RNA-seq experiments are now routinely used for the large scale sequencing of transcripts. In bacteria or archaea, such deep sequencing experiments typically produce 10-50 million fragments that cover most of the genome, including intergenic regions. In this context, the precise delineation of the non-coding elements is challenging. Non-coding elements include untranslated regions (UTRs) of mRNAs, independent small RNA genes (sRNAs) and transcripts produced from the antisense strand of genes (asRNA). Here we present a computational pipeline (DETR'PROK: detection of ncRNAs in prokaryotes) based on the Galaxy framework that takes as input a mapping of deep sequencing reads and performs successive steps of clustering, comparison with existing annotation and identification of transcribed non-coding fragments classified into putative 5' UTRs, sRNAs and asRNAs. We provide a step-by-step description of the protocol using real-life example data sets from Vibrio splendidus and Escherichia coli.

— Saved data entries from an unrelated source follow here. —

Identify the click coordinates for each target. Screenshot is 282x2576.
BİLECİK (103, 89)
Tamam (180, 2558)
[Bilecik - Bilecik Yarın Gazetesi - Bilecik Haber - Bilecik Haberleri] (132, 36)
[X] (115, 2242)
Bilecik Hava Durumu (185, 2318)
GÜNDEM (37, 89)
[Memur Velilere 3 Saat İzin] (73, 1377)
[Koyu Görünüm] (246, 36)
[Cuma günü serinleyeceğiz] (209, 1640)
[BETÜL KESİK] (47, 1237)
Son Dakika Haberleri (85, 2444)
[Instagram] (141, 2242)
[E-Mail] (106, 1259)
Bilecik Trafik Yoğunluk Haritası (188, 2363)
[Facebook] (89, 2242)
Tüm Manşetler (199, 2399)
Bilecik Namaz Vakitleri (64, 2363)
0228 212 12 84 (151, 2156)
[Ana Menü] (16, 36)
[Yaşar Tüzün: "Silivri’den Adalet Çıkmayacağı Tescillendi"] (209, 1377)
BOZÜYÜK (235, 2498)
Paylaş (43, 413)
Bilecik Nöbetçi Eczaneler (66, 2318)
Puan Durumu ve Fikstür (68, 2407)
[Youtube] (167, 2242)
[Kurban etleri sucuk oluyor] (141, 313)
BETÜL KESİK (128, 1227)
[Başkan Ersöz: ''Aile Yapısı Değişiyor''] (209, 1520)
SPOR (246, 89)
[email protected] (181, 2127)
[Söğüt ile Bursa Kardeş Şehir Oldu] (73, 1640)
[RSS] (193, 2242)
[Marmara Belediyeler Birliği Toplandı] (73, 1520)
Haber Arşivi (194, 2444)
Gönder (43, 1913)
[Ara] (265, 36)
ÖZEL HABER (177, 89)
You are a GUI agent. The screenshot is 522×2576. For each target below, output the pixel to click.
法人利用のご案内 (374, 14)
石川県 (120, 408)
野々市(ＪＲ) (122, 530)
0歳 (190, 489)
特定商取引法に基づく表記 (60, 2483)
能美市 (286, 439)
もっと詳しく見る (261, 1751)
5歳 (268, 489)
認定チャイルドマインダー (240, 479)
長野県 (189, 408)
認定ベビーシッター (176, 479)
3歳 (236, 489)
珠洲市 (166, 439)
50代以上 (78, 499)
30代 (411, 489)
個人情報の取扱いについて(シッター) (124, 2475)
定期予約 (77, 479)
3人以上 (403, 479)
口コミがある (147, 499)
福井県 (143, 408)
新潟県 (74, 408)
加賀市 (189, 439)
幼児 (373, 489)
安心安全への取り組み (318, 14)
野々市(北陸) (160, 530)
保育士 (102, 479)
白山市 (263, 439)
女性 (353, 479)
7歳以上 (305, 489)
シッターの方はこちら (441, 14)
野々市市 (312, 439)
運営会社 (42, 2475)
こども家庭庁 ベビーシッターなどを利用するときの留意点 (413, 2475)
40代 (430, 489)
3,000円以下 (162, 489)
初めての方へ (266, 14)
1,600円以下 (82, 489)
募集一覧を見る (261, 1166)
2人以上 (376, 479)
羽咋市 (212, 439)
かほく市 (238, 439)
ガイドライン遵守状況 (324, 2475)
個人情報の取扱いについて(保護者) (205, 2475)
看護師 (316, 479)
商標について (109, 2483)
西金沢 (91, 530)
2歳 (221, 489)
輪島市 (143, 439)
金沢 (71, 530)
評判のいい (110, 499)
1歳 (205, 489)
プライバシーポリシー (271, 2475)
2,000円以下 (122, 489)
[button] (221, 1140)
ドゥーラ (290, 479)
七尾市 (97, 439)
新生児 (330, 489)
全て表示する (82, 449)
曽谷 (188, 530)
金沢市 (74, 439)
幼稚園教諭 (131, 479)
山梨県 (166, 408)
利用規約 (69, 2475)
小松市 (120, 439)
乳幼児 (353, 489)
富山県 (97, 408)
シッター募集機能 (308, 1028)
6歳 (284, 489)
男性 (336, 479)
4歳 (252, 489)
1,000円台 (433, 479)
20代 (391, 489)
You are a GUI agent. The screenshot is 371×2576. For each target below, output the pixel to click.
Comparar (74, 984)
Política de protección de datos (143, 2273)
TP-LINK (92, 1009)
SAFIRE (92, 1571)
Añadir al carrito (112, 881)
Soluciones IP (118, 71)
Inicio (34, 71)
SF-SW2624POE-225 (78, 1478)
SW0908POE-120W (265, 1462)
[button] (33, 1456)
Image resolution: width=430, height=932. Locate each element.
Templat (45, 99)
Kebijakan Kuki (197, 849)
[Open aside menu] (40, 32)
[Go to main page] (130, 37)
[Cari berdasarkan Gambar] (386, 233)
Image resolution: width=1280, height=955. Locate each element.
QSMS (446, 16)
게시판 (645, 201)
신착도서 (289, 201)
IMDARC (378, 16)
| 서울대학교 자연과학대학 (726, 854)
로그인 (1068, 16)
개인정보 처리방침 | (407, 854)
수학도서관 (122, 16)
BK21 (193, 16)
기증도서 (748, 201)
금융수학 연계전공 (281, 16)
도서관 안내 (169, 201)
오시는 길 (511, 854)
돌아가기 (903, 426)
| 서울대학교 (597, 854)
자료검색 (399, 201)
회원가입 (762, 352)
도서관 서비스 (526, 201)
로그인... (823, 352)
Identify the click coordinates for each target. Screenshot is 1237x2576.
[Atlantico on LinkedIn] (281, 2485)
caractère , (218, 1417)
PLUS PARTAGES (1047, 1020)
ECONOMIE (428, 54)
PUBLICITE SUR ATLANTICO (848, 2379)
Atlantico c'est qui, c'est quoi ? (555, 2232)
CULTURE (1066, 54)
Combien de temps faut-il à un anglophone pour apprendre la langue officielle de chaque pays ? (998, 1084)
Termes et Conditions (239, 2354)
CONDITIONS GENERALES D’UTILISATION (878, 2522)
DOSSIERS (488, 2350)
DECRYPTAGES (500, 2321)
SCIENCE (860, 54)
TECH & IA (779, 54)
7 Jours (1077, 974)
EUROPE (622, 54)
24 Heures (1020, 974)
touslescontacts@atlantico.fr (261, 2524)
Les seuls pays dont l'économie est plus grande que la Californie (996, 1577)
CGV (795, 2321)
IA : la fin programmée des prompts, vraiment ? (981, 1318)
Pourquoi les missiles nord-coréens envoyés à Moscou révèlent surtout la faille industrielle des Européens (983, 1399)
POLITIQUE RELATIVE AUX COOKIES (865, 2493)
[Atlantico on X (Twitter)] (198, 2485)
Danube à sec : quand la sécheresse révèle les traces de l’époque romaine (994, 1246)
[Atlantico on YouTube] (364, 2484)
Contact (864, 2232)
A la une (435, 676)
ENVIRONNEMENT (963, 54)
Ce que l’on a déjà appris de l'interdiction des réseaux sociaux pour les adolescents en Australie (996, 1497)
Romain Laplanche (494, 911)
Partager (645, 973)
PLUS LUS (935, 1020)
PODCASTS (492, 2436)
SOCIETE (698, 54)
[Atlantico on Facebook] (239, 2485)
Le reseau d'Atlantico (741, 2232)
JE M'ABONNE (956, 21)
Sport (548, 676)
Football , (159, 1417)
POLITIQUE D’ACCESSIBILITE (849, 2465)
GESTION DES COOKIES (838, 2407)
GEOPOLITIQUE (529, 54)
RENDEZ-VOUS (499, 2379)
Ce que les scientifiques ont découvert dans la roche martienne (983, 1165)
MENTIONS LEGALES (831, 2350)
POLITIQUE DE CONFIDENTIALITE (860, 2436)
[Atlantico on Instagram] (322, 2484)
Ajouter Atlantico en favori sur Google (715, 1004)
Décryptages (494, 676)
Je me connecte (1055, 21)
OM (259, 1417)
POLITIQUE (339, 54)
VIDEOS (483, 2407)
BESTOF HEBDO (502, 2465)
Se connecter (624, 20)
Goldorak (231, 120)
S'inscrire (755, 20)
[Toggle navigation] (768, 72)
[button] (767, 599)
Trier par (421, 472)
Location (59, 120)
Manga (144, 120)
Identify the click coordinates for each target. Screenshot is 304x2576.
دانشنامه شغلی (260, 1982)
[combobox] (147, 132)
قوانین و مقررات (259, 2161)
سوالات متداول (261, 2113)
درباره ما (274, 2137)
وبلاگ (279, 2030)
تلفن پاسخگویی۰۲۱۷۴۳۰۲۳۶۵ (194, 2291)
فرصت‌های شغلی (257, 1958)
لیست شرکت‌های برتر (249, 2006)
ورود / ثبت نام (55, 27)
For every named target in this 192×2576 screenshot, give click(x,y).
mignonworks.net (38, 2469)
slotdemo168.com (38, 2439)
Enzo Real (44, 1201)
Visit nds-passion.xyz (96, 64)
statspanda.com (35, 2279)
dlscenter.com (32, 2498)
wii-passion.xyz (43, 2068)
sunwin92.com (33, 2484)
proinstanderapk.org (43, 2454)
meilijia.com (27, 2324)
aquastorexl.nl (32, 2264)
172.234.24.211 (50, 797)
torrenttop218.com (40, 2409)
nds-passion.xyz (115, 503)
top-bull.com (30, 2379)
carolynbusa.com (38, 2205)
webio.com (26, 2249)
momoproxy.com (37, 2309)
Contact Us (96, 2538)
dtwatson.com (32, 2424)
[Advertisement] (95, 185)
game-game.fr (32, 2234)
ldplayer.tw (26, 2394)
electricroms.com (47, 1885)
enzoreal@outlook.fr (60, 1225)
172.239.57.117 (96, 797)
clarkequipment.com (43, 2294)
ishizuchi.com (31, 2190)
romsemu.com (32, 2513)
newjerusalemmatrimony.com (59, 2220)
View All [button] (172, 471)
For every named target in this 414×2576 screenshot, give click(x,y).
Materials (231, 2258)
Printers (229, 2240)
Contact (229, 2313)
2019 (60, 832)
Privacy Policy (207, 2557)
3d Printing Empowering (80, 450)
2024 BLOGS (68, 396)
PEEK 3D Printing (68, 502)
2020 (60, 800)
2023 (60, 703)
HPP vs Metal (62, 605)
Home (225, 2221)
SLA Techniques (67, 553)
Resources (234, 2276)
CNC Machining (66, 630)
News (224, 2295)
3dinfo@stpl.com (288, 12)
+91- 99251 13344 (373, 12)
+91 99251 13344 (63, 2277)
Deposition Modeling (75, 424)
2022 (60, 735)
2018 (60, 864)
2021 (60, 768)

RNA-seq 实验现在常用于大规模测序转录物。在细菌或古菌中,这种深度测序实验通常会产生 1000 万到 5000 万个覆盖大部分基因组的片段,包括基因间区。在这种情况下,精确划定非编码元件是具有挑战性的。非编码元件包括 mRNA 的非翻译区 (UTR)、独立的小 RNA 基因 (sRNA) 和从基因反义链转录的转录本 (asRNA)。在这里,我们提出了一个基于 Galaxy 框架的计算流程 (DETR'PROK: 在原核生物中检测 ncRNA),该流程将深度测序读数的映射作为输入,并执行连续的聚类、与现有注释的比较以及鉴定分类为推定 5'UTR、sRNA 和 asRNA 的转录非编码片段的步骤。我们使用来自灿烂弧菌和大肠杆菌的实际数据集提供了该协议的分步描述。